*** STORED DATA Section Begins ***

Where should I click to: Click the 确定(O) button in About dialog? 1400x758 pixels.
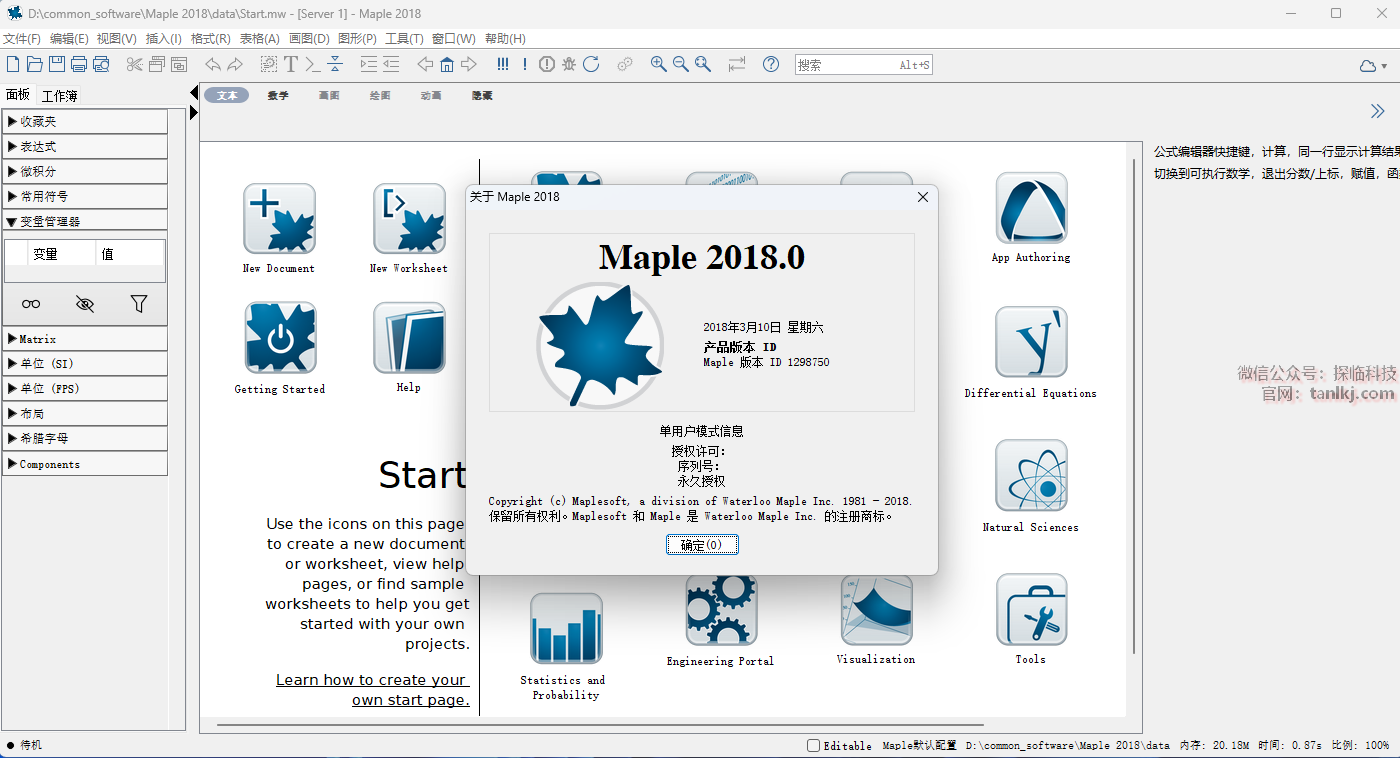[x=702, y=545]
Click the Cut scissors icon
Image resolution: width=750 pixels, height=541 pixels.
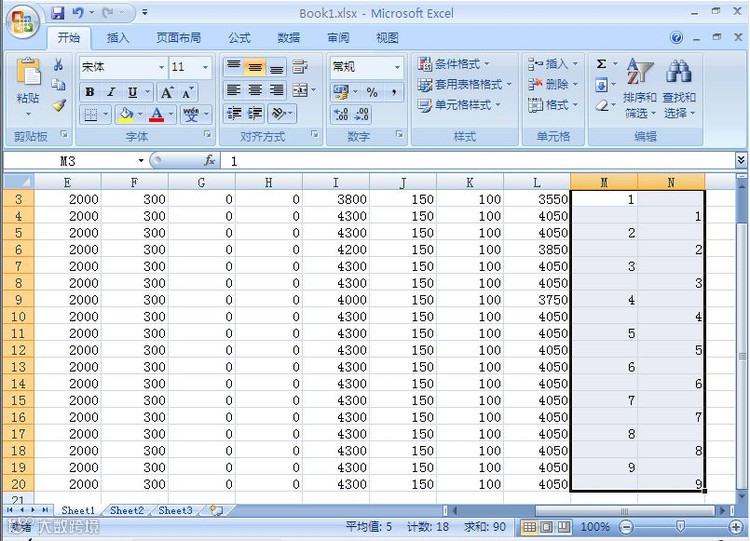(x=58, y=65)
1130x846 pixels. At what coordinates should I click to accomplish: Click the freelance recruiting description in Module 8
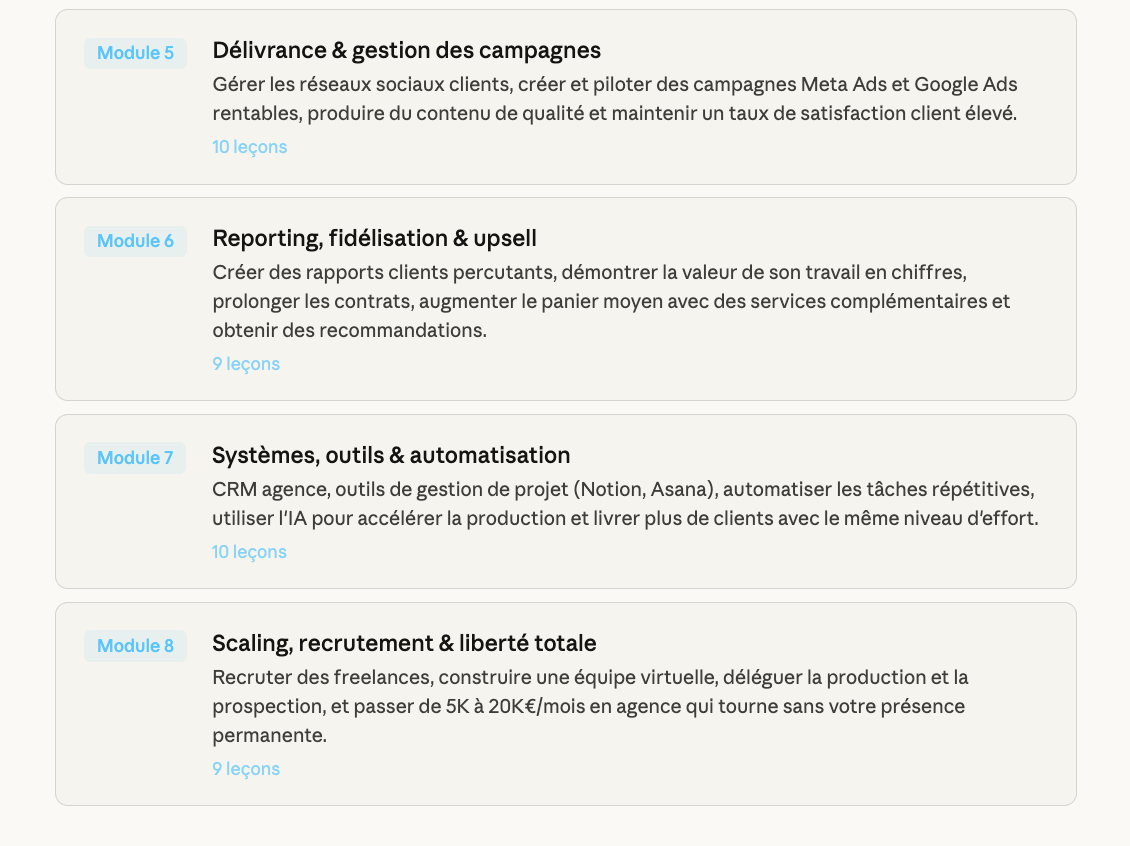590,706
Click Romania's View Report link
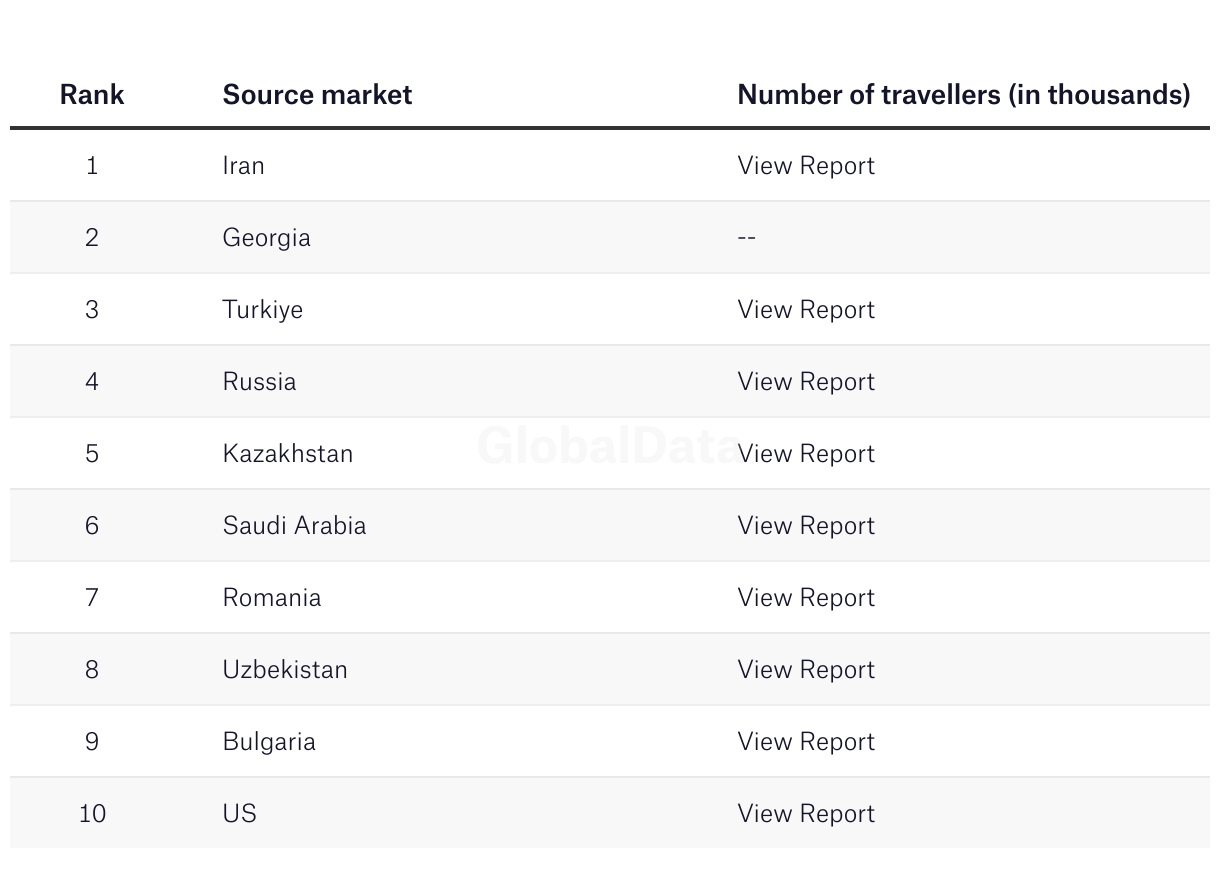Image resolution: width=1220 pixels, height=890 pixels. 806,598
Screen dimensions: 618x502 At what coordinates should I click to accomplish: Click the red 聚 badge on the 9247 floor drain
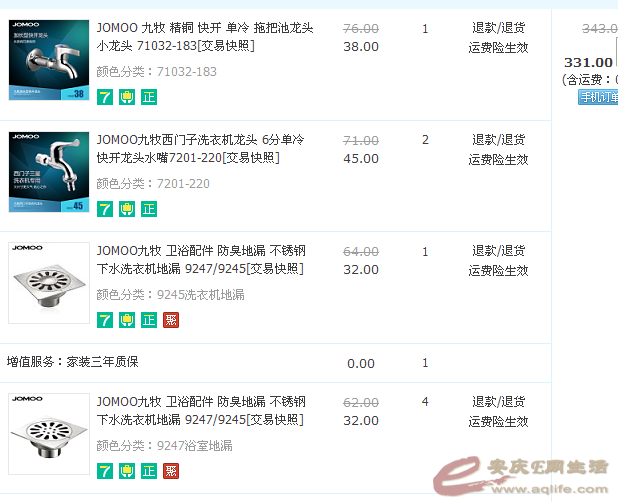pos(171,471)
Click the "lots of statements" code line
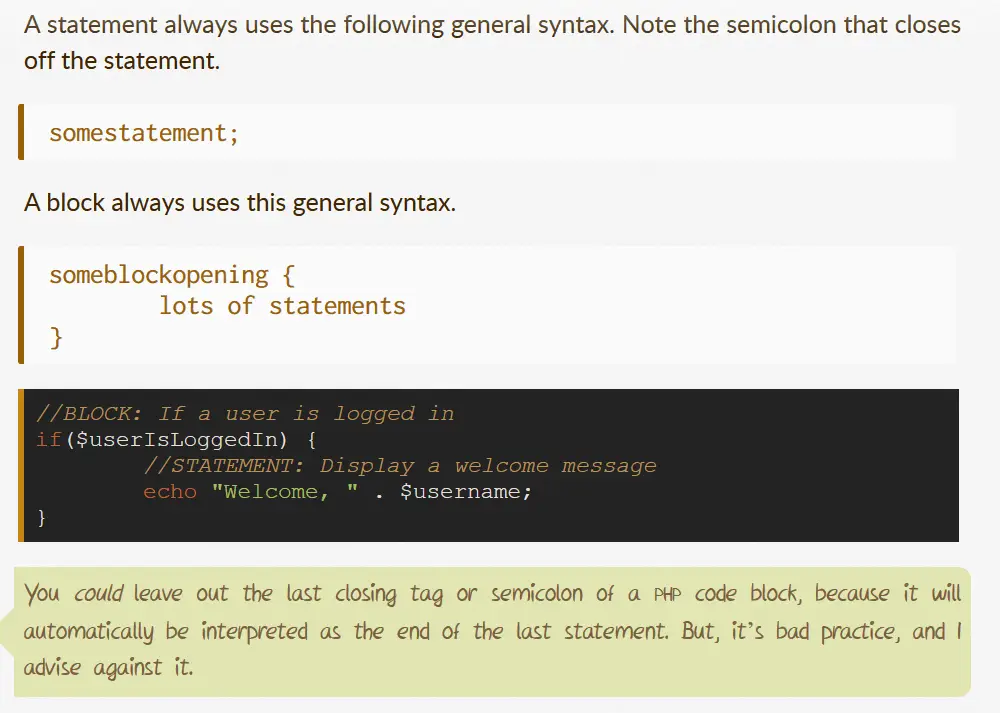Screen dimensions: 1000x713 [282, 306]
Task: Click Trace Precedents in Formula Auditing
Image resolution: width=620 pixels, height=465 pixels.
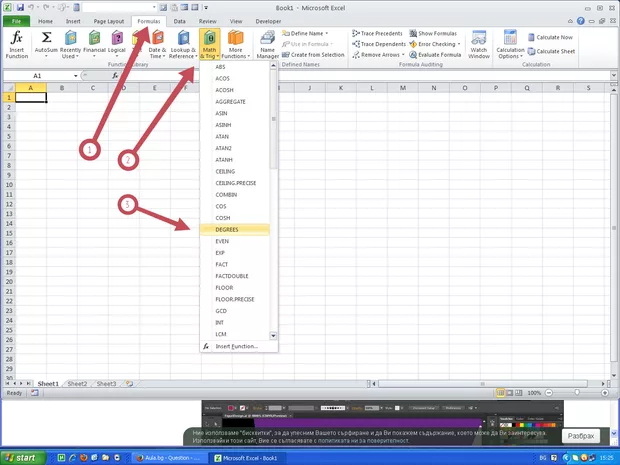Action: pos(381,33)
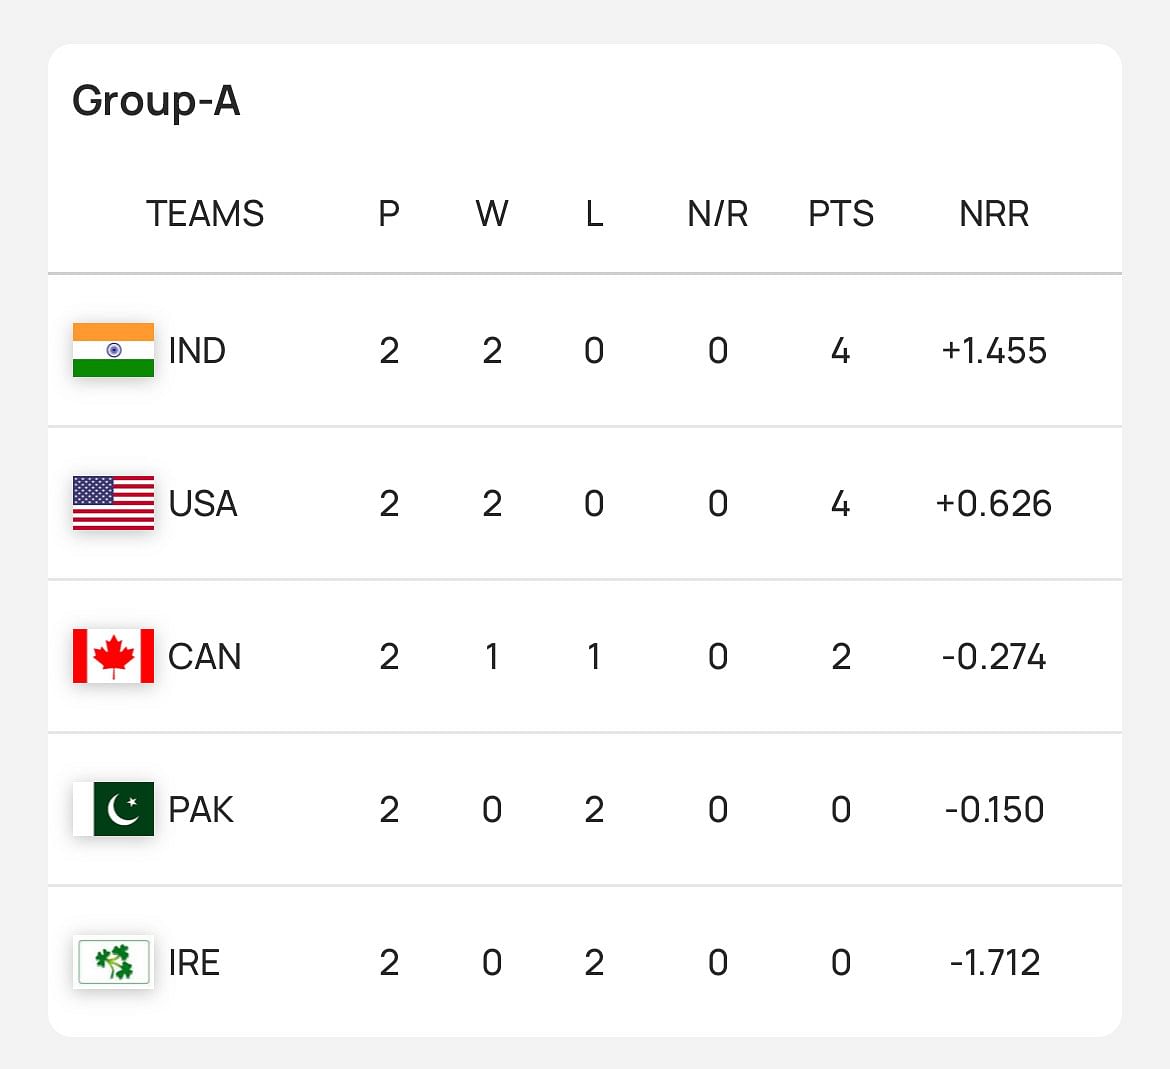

*** STORED DATA Section Ends ***

## [TASK TO COMPLETE]
In the copy, include exactly the lines from the one containing "Image resolution: width=620" through the last line of the records, and no pictures or other text.

## [FINISHED EXERCISE]
Image resolution: width=620 pixels, height=465 pixels.
Action: pos(381,33)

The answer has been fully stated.